Carlos Moedas, EU Commissioner for Research, Science and Innovation, met with Imperial’s senior leadership and researchers from across the College to discuss the future of European collaboration.
The visit took place less than three months after the EU referendum result, when Imperial’s President and Provost made clear that Imperial will remain a European university, engaging with policymakers at all levels.
During the discussion, academics shared their experiences of European collaboration and funding programmes. Among those contributing to the discussion were Professor Helen Ward, Director of Education in the School of Public Health, Esther Rodriguez-Villegas, Professor of Low Power Electronics in the Department of Electrical and Electronic Engineering, and Professor Jonathan Haskel, Chair in Economics from Imperial College Business School.
In its Strategy 2015-20, Imperial commits to bringing together and informing key decision makers for the benefit of society.
Professor Alice Gast, President of Imperial, said: “Bringing researchers and policymakers together is of critical importance, especially after the EU referendum result. We need pragmatic ideas about the future of European research – from funding to the movement of talent across the continent. Imperial is committed to being involved in that process.”

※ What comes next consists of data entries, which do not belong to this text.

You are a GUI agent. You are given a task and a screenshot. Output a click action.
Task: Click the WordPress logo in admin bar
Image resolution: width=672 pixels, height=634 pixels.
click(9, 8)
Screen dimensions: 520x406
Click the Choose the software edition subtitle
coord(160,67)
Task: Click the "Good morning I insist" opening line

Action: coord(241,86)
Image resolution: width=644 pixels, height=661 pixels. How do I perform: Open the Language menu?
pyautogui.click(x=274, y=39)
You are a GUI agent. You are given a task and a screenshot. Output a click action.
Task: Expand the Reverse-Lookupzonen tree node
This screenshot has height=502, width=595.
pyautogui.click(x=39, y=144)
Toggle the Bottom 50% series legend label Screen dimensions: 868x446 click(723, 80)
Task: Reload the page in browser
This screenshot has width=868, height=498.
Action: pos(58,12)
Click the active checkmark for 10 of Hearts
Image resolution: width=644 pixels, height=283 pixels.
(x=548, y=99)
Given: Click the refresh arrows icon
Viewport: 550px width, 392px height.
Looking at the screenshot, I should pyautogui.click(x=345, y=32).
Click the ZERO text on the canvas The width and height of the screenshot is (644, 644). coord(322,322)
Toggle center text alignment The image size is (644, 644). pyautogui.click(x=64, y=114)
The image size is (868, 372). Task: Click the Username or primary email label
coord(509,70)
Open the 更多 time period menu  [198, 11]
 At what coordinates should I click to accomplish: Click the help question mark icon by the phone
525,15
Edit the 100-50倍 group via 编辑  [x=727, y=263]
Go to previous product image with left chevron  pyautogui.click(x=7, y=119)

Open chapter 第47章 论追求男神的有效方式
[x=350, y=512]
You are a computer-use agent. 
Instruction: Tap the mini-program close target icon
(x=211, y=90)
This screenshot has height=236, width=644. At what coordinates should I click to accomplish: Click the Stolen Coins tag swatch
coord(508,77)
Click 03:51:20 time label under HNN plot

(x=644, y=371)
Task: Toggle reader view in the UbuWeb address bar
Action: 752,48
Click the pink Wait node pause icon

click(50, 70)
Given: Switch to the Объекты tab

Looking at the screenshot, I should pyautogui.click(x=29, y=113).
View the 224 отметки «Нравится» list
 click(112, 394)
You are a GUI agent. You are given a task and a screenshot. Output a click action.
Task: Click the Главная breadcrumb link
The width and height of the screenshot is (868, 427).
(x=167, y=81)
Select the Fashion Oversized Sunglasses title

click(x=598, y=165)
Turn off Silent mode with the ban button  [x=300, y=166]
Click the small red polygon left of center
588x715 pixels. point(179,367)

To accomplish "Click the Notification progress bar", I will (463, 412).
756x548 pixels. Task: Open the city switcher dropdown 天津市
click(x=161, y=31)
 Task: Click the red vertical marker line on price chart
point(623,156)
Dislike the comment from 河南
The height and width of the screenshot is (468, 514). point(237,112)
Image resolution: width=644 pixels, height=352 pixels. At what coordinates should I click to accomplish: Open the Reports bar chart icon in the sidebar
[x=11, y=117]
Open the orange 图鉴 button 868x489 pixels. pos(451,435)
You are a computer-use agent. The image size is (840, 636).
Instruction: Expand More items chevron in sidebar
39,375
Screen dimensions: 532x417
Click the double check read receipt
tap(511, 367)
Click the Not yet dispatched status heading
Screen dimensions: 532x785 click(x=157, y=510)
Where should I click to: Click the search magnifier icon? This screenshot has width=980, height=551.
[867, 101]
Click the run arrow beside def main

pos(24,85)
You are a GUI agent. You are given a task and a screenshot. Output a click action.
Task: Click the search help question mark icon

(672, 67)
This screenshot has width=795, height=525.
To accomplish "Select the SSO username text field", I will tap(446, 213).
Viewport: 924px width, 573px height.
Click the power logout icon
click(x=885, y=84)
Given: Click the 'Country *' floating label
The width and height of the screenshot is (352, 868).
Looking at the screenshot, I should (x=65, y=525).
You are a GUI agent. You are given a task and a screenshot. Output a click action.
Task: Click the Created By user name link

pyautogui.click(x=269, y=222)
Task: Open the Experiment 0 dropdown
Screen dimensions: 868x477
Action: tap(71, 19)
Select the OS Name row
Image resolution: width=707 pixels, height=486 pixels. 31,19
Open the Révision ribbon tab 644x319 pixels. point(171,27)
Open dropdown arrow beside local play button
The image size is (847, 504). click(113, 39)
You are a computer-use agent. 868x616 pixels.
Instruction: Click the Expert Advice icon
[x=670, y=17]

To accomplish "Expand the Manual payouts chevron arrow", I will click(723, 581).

Mr Moedas advised researchers not to shy away from EU funding bids and projects following the EU referendum result, saying that for the moment “nothing has changed”. The UK government has guaranteed support for Horizon 2020 and other EU-funded research projects, even after Brexit.
The Commissioner also visited Imperial’s Data Science Institute. Headed by Professor Yike Guo, the DSI brings together academics from across the globe to collaborate on multidisciplinary data-driven research.
Over the last decade, Imperial academics have produced more than 60,000 research papers in collaboration with peers from other European countries. Collaborations include Europe-wide projects to tackle meningitis and HIV, efforts to remove mobile phone roaming charges within the EU, and the development of next generation electronics.